Hello Faris, can you please introduce yourself to our readers?
Hey guys it’s Faris Kashmeeri, I’m a fighter for the Saudi Arabia national Jiu Jitsu team and most importantly I’m a Pisces haha – I have also been lucky to win the first medal in the world championship for my country.
Is it your first time participating in Abu Dhabi World Professional Jiu Jitsu Championship?
I have competed 3 times in the World Championship and lost twice in the semi-finals my first years. It sucked to miss out by a little on medals and most importantly the cash prize hahaha, but I always have a good time getting on the mats and fighting with the best in the world, and it’s awesome to be able to see my improvement and make it to the podium last year.
How is your training going leading up to the ADWPJJC?
I train year round, so it’s not like I do anything different for a specific championship. The focus and training is always on because Jiu Jitsu is one of the few sports that doesn’t have an off season, there’s always a competition around every corner! Especially now with AJP tour reaching the ends of the world with its grand slams and national pros across every place that has a flag haha – once Elon Musk figures how to get us to Mars, I won’t be surprised if we see a Grandslam there.
How did the sport of Jiu Jitsu impact you on a personal level? Why do you recommend youth to practice the sport?

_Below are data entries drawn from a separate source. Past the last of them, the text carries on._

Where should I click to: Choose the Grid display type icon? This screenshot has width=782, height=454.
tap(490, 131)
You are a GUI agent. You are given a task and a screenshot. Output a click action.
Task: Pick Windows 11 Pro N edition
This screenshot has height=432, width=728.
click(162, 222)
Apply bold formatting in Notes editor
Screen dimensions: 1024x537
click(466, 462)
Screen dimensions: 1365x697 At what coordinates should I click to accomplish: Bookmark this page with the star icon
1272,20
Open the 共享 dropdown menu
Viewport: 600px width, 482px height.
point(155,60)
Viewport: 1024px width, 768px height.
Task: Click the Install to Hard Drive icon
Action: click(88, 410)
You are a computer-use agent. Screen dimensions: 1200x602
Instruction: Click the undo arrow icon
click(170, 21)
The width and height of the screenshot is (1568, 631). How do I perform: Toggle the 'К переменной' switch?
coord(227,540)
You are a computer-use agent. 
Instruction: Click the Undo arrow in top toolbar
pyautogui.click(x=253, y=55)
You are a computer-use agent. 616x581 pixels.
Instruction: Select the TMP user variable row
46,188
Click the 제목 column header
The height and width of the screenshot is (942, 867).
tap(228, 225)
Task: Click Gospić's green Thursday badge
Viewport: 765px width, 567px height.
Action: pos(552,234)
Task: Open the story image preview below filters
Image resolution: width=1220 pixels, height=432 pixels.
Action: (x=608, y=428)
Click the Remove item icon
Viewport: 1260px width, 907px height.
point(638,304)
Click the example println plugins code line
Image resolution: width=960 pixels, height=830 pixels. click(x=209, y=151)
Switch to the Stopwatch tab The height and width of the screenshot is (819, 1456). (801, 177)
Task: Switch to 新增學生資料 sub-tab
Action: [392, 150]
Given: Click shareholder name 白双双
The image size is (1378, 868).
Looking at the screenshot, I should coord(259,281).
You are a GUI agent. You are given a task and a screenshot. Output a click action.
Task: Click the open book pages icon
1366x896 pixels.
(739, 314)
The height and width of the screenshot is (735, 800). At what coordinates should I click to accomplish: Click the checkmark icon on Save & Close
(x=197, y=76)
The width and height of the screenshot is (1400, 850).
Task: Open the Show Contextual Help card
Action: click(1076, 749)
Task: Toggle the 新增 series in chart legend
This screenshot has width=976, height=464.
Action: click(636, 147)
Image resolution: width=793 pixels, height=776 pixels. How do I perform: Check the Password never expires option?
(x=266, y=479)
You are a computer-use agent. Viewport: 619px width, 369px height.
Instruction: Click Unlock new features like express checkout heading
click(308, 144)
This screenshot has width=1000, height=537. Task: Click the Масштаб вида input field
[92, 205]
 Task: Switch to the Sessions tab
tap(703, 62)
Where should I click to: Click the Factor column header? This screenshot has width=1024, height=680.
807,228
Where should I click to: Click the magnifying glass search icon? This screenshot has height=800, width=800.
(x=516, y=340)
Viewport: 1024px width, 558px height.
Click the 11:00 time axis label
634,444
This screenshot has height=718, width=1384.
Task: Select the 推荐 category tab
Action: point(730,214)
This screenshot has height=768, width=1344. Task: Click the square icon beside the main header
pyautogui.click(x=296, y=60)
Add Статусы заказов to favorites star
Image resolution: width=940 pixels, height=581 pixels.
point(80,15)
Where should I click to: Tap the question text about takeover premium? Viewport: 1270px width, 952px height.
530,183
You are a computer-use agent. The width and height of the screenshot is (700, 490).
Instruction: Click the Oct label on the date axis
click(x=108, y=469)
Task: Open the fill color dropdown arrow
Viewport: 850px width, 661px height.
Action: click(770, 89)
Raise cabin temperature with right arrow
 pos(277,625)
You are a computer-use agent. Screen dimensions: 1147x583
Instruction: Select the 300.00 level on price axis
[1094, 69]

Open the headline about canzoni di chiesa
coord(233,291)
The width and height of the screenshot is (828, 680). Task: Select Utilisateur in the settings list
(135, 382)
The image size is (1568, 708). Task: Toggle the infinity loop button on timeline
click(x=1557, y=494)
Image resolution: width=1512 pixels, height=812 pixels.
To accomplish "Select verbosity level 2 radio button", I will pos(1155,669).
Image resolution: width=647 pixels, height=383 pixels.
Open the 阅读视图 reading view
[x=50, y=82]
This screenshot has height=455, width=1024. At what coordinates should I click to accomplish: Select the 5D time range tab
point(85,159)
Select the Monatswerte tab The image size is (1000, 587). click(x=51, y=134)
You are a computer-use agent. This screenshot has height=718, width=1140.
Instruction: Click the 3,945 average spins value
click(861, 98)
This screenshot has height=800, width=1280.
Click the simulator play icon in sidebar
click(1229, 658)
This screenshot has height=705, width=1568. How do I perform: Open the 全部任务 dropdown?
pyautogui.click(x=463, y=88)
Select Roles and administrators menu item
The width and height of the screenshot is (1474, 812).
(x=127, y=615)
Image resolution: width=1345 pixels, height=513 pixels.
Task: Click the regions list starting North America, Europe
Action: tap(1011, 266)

For me Jiu Jitsu both directly and indirectly shaped my life. Obviously directly in the sense that I am a full time Jiu Jitsu fighter now, and it took over as my career. But indirectly, it gave me a lot of confidence to take bigger risks in my personal life. And truly, the decisions I made and committed to off the mat helped put me in a better position in my daily life.
Jiu Jitsu’s true value is the characteristics and traits you need to develop to be good in Jiu Jitsu that end up translating off the mat. Being good at problem-solving, being resilient, patient, and dealing well under pressure. I think those are traits any kid would benefit from regardless of what field they go into.
How do you see Abu Dhabi hosting global Jiu Jitsu championships and giving the chance for athletes to compete against the best in the world?
Abu Dhabi has become a second home to me, especially during this pandemic. Corona got us hiding our gis and tying our belts twice. Right now, it’s such a great opportunity that Abu Dhabi is able to continue to host these major events and give us athletes the chance to do what we love, even at time where most simple things are difficult. Glad to be still traveling!
Who influenced you the most in developing your BJJ game?
To be honest I always used to look up to different high-level athletes in the sport and try to mimic their game and that always failed miserably for me. I truly believed that when I got better, my Jiu Jitsu would slowly start to look more and more like my idols. With time, as I got better, I slowly started to see my Jiu Jitsu look more and more like my own. I do the same techniques like when I first started but a lot sharper now. I think everybody should find their style. Nobody can make you.
Would you like to give any advice to our readers that would help them either on the mat or in their lives?
For those who do Jiu Jitsu I’d say try to zoom out and see other aspects going on in your life. I know it’s hard as a fighter because we all have this tunnel vision of being better at what we do. But it’s important to balance other parts of your life, or even hobbies you want to entertain. For me I almost lost my passion and burned out at one point because I had side tracked all my other interests. Don’t feel guilty for wanting other things, and always do what’s best for you.